After graduating from University of Kansas in 1982 with a Master's degree in Health Education and Counseling, Mwansa Mandela worked at the University of Wisconsin-Madison, The University of Utah-Salt Lake, Utah State University-Logan, and the University of Kansas-Lawrence. Mandela also taught Psychology and Theater at the University of Asmara in Ethiopia, during a time when the country was a war zone. She then counseled women and children of war, and became active in community and anti-war activism.
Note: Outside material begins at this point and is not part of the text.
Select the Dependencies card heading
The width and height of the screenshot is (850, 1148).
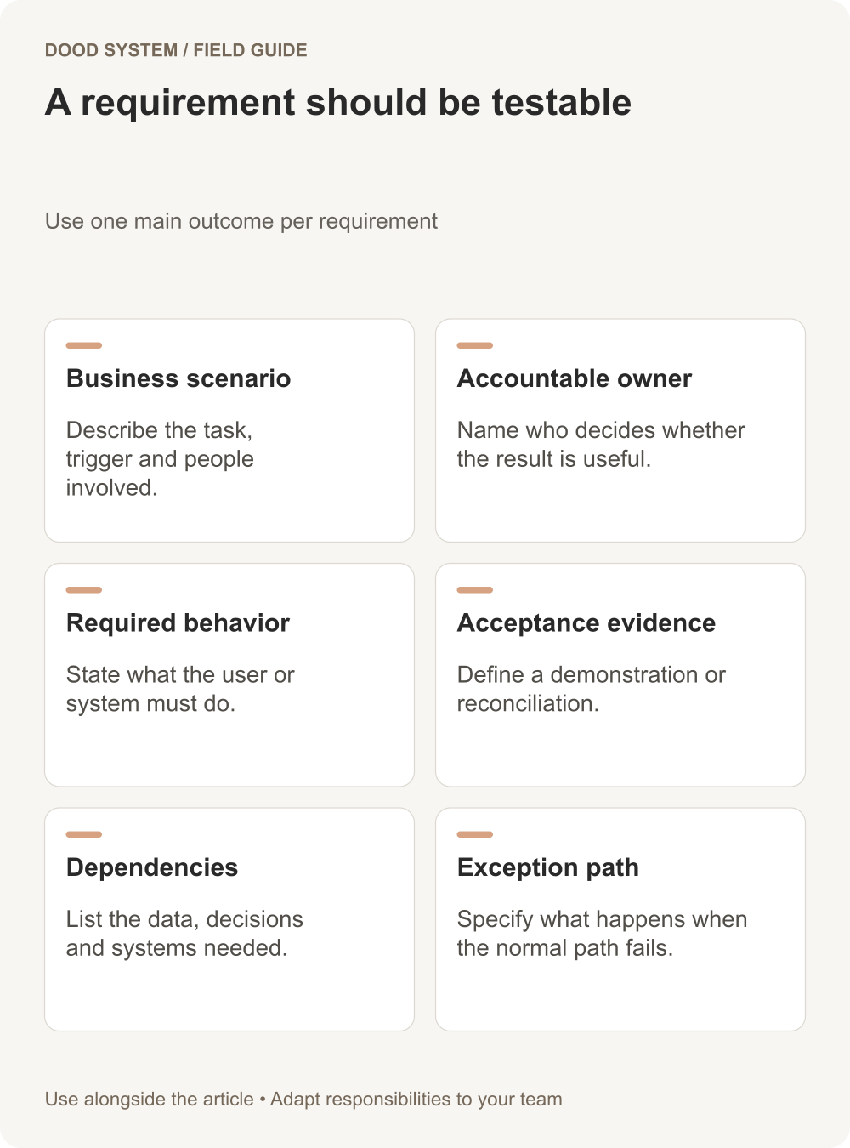pos(152,867)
She currently belongs to an organization called SisterNet, that for the past 10 years has provided health conference, seminars and workshops for black women and their families living in Champaign-Urbana and/or surrounding communities (Rantoul, St.Joseph, Monticello, Chicago, etc). The program focuses on the educational, psychological, economic, political, spiritual and physical health of Black people in general, and black women and their families in particular.

 

 

Robtel Neajai Pailey

Advisor

 

After traveling throughout Africa and studying abroad in Egypt, Ghana, Italy, South Africa, and Switzerland, Robtel Neajai Pailey remains passionate about activism and writing as forms of personal and social transformation. A published writer and activist, she has appeared in Africa Today, Red Pepper Magazine, Pambazuka News, The Washington Informer Newspaper, Clamor Magazine, Port of Harlem Magazine, allafrica.com, Global Woman Magazine, The Liberian Analyst, Black Star News, Sea Breeze Journal of Contemporary Liberian Writings, Mano Vision Magazine, and the July 2007 publication of From the Slave Trade to’ Free’ Trade: How Trade Undermines Justice and Democracy in Africa. Pailey is a native of Monrovia, Liberia and holds a Masters degree in African Studies from the University of Oxford, and undergraduate degrees in African Studies/English Literature from Howard University.